- WHAT THE TASK ASKS:
Copy the entries between the lines containing "Where should I click to: Tap" and "(x=632, y=158)", inclusive, with no changes.

:: THE DATA ::

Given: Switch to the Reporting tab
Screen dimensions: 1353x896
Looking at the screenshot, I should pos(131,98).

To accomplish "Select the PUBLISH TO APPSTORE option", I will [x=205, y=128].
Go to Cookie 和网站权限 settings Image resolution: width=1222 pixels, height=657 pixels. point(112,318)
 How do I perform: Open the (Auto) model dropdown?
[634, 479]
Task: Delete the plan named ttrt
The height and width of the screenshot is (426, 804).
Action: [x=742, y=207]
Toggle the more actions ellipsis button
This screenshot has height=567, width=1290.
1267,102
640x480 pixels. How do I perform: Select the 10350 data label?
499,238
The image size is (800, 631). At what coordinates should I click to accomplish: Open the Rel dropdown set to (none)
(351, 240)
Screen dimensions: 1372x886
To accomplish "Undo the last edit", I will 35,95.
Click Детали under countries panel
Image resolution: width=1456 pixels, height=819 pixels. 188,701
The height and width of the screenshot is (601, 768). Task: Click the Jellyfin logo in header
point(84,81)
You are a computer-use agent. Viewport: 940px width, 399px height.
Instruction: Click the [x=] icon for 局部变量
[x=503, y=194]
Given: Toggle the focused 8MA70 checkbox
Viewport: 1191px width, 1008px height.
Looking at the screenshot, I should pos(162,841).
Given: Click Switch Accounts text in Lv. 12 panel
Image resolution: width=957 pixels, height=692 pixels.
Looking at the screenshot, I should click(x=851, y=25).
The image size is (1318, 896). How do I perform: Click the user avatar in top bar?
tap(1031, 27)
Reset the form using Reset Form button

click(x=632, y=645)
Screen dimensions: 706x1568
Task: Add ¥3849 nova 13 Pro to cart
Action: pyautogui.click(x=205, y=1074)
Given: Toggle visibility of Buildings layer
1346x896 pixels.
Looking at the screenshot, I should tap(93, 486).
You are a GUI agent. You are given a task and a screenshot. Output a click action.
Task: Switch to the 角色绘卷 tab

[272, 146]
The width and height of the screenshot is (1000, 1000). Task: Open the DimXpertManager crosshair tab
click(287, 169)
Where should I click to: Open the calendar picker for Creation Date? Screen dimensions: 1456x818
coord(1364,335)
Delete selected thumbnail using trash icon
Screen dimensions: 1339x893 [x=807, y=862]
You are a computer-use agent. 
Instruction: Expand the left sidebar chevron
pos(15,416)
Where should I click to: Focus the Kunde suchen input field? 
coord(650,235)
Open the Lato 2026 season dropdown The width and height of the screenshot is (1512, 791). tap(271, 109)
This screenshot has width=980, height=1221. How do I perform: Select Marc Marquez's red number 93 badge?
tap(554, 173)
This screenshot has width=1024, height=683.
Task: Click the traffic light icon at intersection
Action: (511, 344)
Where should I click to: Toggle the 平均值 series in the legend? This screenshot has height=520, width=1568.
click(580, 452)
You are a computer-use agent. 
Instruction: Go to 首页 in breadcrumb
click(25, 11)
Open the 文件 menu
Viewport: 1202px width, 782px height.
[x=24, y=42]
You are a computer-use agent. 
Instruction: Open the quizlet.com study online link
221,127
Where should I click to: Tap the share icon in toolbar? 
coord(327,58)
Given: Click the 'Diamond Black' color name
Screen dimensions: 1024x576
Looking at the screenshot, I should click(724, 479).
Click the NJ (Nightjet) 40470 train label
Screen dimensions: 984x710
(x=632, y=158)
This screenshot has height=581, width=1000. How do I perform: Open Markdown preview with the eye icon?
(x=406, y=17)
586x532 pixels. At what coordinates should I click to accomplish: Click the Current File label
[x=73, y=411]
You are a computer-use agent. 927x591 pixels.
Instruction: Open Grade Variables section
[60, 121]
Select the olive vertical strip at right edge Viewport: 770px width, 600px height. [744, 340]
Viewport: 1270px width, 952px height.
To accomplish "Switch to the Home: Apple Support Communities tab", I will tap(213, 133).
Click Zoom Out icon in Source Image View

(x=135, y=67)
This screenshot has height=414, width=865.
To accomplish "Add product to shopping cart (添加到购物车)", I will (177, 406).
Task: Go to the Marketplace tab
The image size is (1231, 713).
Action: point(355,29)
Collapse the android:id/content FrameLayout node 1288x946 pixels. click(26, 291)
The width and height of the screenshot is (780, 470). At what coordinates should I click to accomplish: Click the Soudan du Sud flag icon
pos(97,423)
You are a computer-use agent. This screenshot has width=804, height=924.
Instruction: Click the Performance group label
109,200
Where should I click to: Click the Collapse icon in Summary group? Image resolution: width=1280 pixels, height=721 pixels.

:::

- TASK OUTPUT:
Where should I click to: Tap the share icon in toolbar? 
coord(327,58)
Given: Click the 'Diamond Black' color name
Screen dimensions: 1024x576
Looking at the screenshot, I should click(724, 479).
Click the NJ (Nightjet) 40470 train label
Screen dimensions: 984x710
(x=632, y=158)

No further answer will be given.